Page excerpt below:

As we all know, a few species of snakes swallow rodents as a whole. My question is what happens to the teeth and bones of these animals? Won't they cut into the flesh of the snake and hurt it? Are the digestive acids strong enough to dissolve bones and teeth? Even so, I'm sure the process takes time, and during this period won't the snake get injured?
Almost everything the snake eats is completely digested. They have a very efficient digestive system. Things that wouldn't be digested would be the rodent's claws and hair and feathers of birds. And during digestion, the snake's intestines go into overdrive mode and expand when necessary. When the snake isn't eating, the intestines are usually dormant.
If something goes wrong though, or if the snake is threatened, the snake regurgitates everything in order to increase its mobility.
Owing to their narrow structure, no chewing mechanism nor limbs, a snake has to swallow its prey as a whole. In fact, their success and diversity is partly due to their ability to swallow prey relatively larger than their own body size. So inevitably, they need to process the parts like teeth, bones, exoskeleton and things of such nature.

End of Page excerpt.

*Required action 1*. According to the passage on snake digestion, what does a snake do when something goes wrong or it is threatened?
*Required action 2*. List every part of the prey that the passage on snake digestion says would not be digested.
*Required action 3*. Continue the passage on snake digestion from the point where it ends.

Excerpted records below:

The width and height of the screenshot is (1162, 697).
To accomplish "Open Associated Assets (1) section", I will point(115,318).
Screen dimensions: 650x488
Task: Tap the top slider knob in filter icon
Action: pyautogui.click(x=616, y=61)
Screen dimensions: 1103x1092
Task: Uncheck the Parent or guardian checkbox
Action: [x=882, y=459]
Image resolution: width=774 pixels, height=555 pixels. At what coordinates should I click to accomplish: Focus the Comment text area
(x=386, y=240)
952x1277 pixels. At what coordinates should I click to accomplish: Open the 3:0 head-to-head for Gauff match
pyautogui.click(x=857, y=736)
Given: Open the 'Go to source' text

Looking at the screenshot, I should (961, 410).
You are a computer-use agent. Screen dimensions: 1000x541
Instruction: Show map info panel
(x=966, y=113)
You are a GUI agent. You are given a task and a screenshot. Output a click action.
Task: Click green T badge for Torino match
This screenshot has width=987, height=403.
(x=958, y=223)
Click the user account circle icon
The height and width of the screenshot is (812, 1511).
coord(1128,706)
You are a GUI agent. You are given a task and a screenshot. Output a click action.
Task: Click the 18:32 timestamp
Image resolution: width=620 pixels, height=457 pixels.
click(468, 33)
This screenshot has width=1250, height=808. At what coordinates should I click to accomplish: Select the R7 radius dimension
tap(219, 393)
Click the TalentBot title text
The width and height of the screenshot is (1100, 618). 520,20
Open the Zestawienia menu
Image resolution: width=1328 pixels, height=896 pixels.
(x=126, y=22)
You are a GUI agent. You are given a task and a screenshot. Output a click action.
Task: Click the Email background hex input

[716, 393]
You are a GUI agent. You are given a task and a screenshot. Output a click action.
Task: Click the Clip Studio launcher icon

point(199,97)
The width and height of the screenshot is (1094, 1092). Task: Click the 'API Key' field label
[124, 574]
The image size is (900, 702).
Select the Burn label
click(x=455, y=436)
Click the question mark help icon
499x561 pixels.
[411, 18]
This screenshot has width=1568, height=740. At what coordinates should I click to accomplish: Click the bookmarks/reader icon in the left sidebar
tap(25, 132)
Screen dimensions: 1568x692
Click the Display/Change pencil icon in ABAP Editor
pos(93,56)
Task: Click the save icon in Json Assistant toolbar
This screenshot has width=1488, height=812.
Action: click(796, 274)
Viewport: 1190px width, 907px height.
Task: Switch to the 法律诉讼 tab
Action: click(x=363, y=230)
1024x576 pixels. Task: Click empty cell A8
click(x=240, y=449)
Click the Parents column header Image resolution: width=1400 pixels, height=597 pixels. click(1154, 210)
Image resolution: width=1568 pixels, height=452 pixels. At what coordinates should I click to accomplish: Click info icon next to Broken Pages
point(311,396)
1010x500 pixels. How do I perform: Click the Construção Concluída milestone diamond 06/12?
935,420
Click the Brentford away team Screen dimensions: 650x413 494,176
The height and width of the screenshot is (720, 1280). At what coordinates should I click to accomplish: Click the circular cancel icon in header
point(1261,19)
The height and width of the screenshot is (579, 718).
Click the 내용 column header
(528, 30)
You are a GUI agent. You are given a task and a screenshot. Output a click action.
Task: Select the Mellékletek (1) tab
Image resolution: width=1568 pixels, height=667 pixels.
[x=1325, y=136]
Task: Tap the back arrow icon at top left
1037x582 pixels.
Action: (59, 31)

End of Excerpted records.

*Reply 1*. It regurgitates everything to increase its mobility.

*Reply 2*. The rodent's claws, the rodent's hair, and the feathers of birds.

*Reply 3*.
Snake saliva not only eases swallowing by lubrication, but also contains powerful enzymes to break down tissues and even egg shells. But snakes generally cannot digest keratin (claws, hair) or chitin (arthropod exoskeleton). Many prey are covered with tough hide and if a snake relied solely on its digestive juices, it would take a long to time to get through to the nutrients. So this is speeded up by snake venom. Venom not only immobilises prey but also starts digesting the prey from the inside. A study showed that when a fer-de-lance (Bothrops asper) is deprived of its venom it took 12 days to digest a rat instead of the usual 2-3 days.
However, there is no consensus among different theories arguing the utility of a snake's venom. The above mentioned opinion is based on digestion hypothesis of venom utility.